ABSTRACT

Federalism, according to Daniel Elazar, one of the leading scholars on the subject, ‘is rather like wanting to have one’s cake and eat it too’. 1 By this, Elazar highlights the tension between the need to unite for common purpose and to maintain and sustain distinctiveness. Nowhere in recent times has this proven more true than in the protracted negotiations to modernise the German state’s federal order. Both the federal government and the 16 Länder are locked in a continual struggle to extend their autonomous sphere of competence as far as possible within the framework of the federal system.
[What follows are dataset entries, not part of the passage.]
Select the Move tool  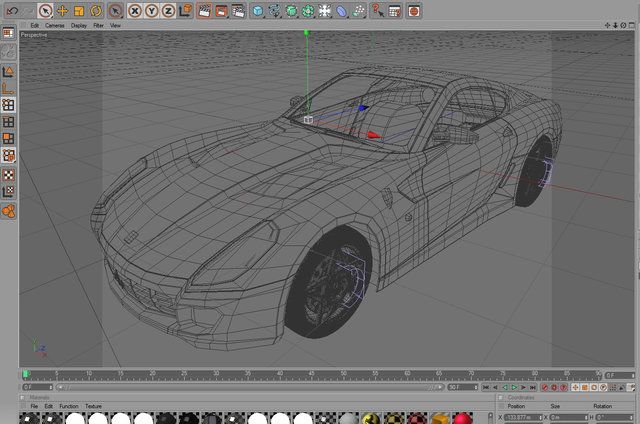[x=62, y=11]
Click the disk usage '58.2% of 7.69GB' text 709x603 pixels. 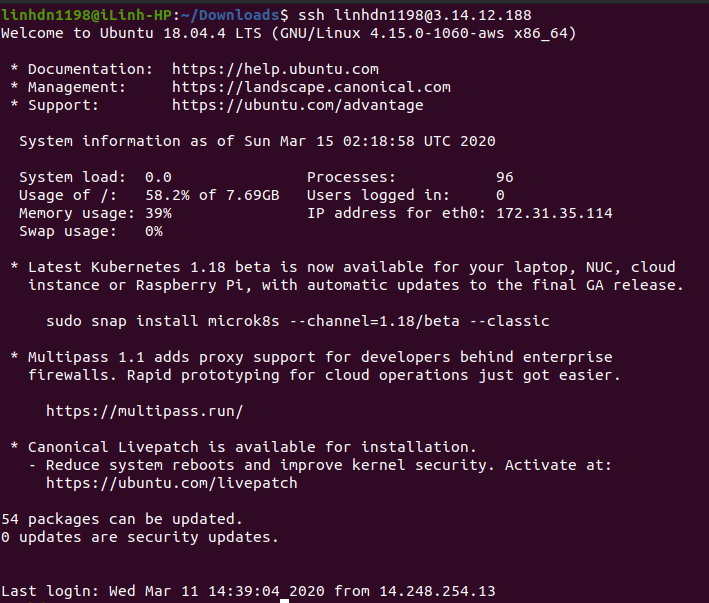[212, 195]
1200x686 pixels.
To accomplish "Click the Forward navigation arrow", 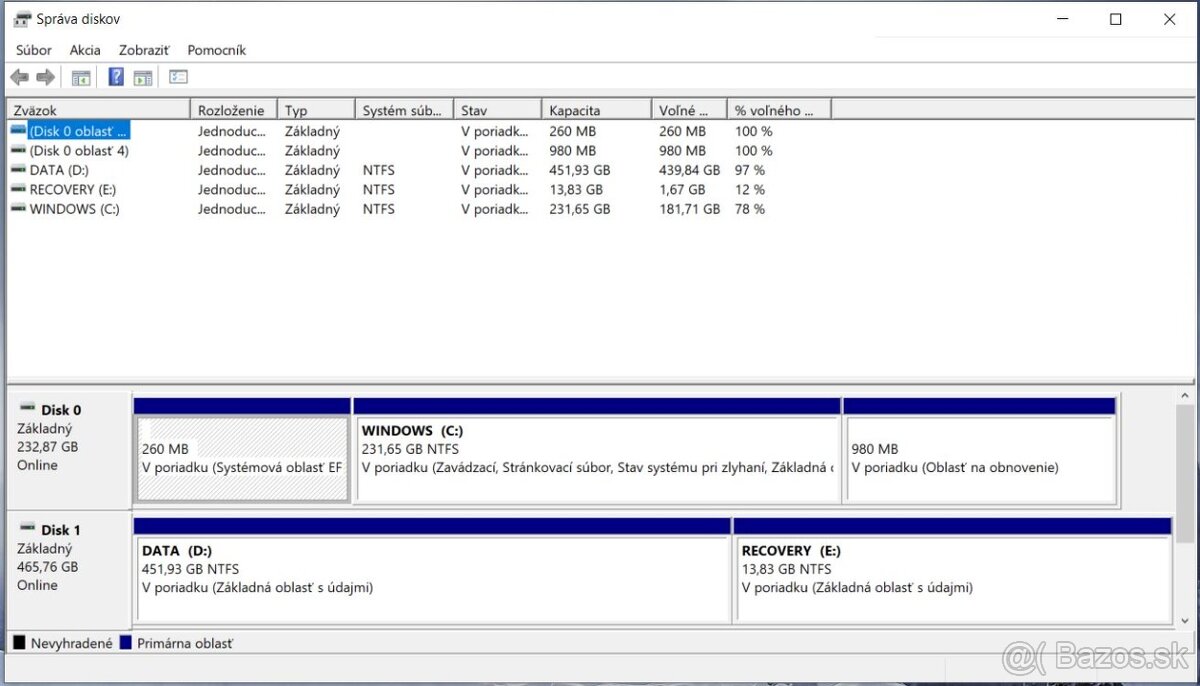I will coord(45,76).
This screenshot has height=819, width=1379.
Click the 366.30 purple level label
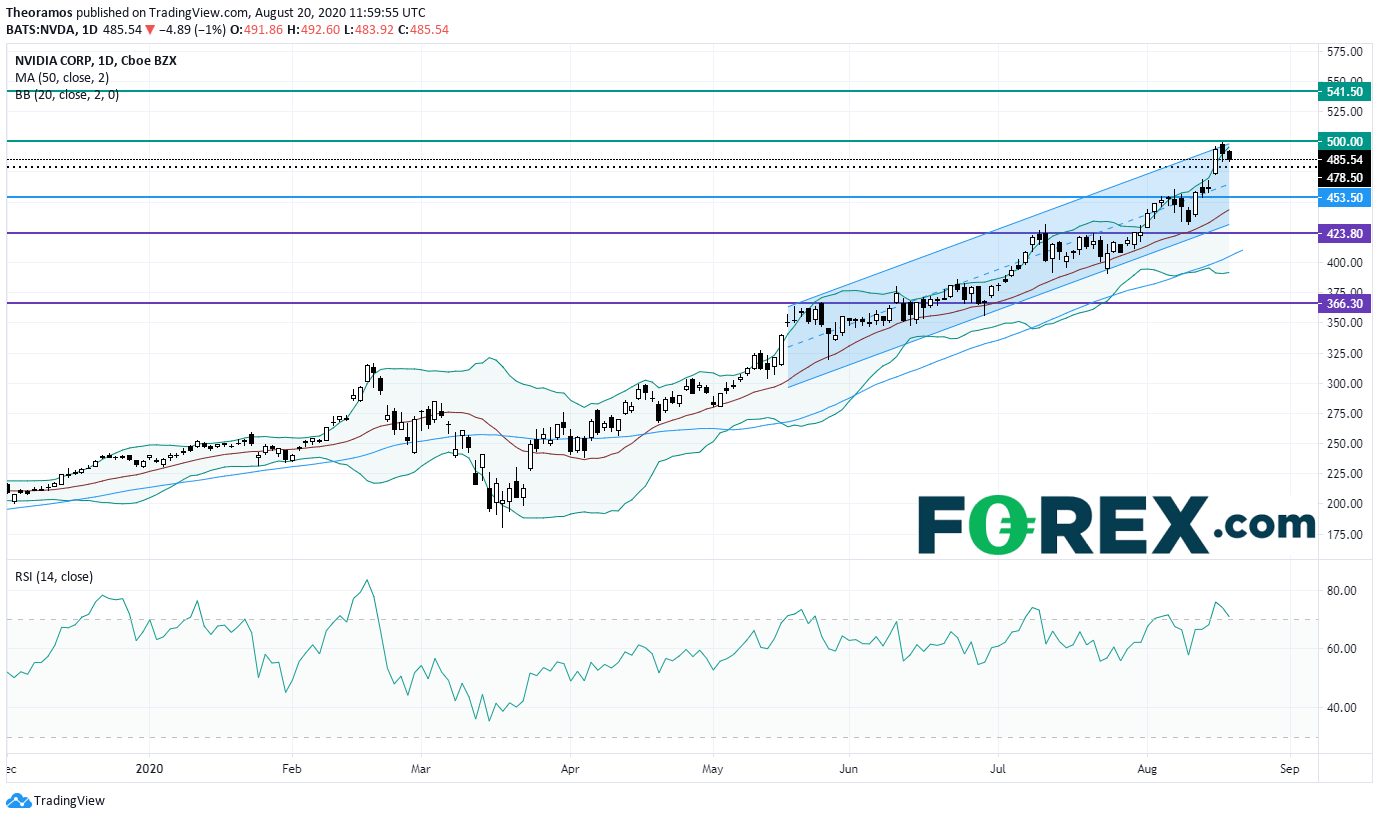[x=1344, y=303]
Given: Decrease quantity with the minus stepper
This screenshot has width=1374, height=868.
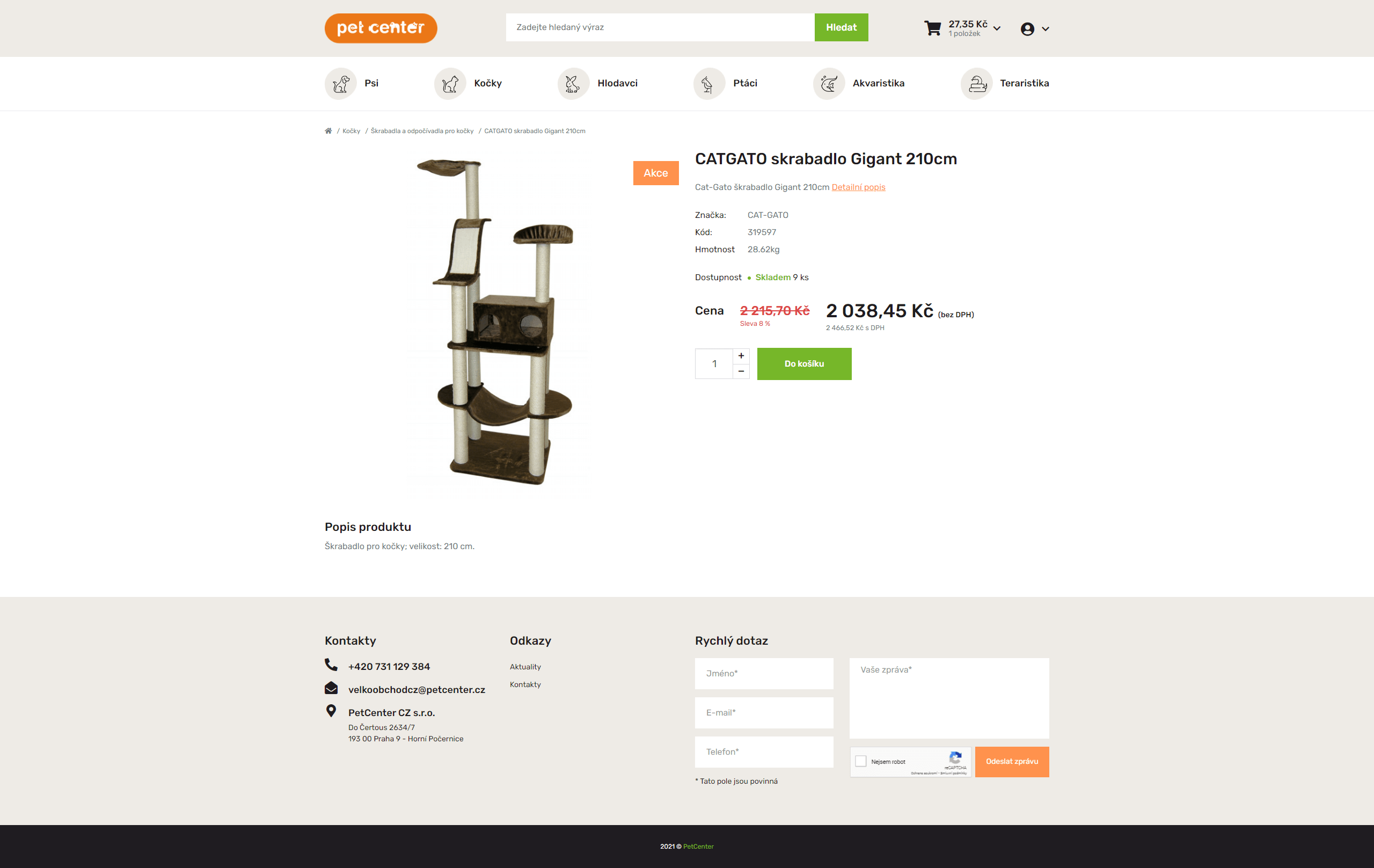Looking at the screenshot, I should coord(741,371).
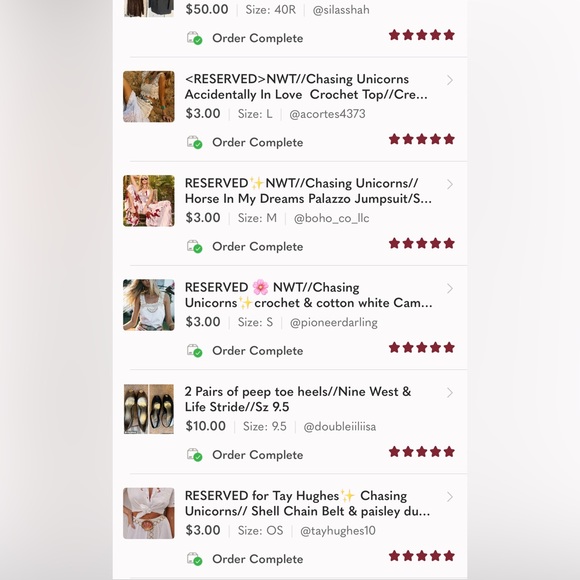Go to @doubleiiliisa profile
The image size is (580, 580).
(340, 426)
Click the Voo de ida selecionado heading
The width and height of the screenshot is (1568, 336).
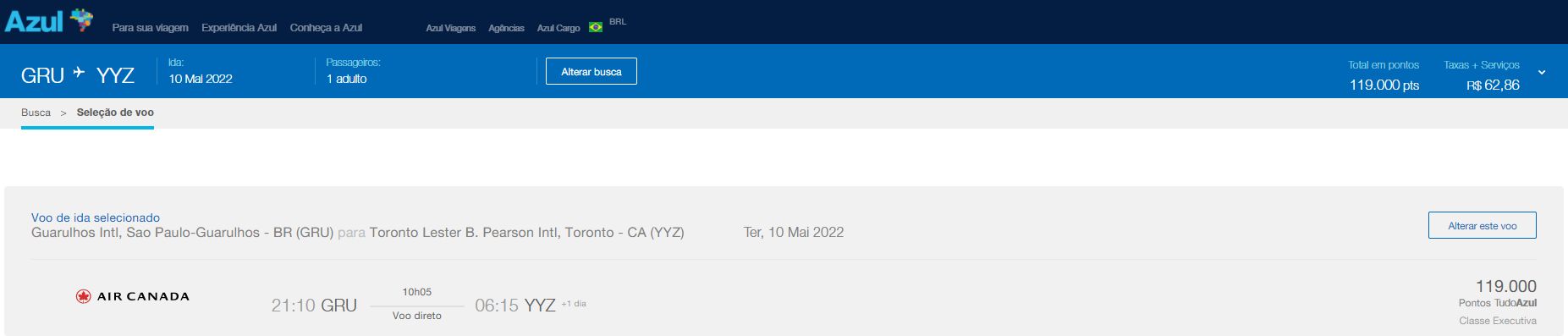(96, 218)
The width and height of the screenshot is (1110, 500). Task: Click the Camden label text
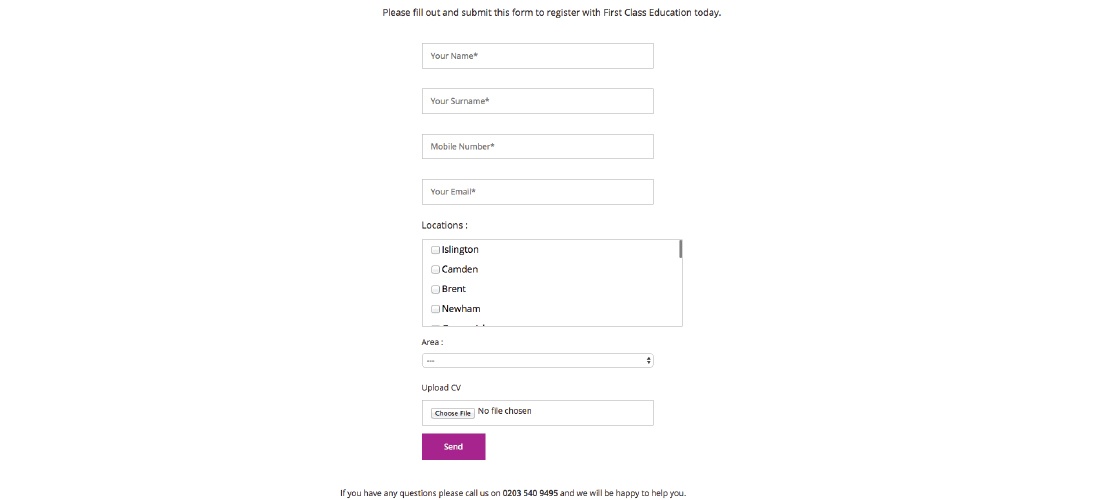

Whilst political pressure to reform the federal constitution has been a consistently recurring theme throughout the history of the Federal Republic, widespread political malaise and pessimism in the 2000s had increasingly been reflected in weariness with the existing federal system, which was regarded as not being up to the cumulative challenges of German unification, globalisation, Europeanisation and demographic change. 2 Put simply, whilst German federalism had clearly contributed to the political stability and economic success of West Germany for a large part of its history, 3 German federalism itself was now popularly regarded as the root cause of Germany’s broader social and economic discontents. As a result of years of frustrated efforts to rationalise the decision-making system and improve the legislative process, ‘federalism’ had in Germany come to be widely regarded as synonymous with Reformstau (reform blockage) and Stillstand (inertia).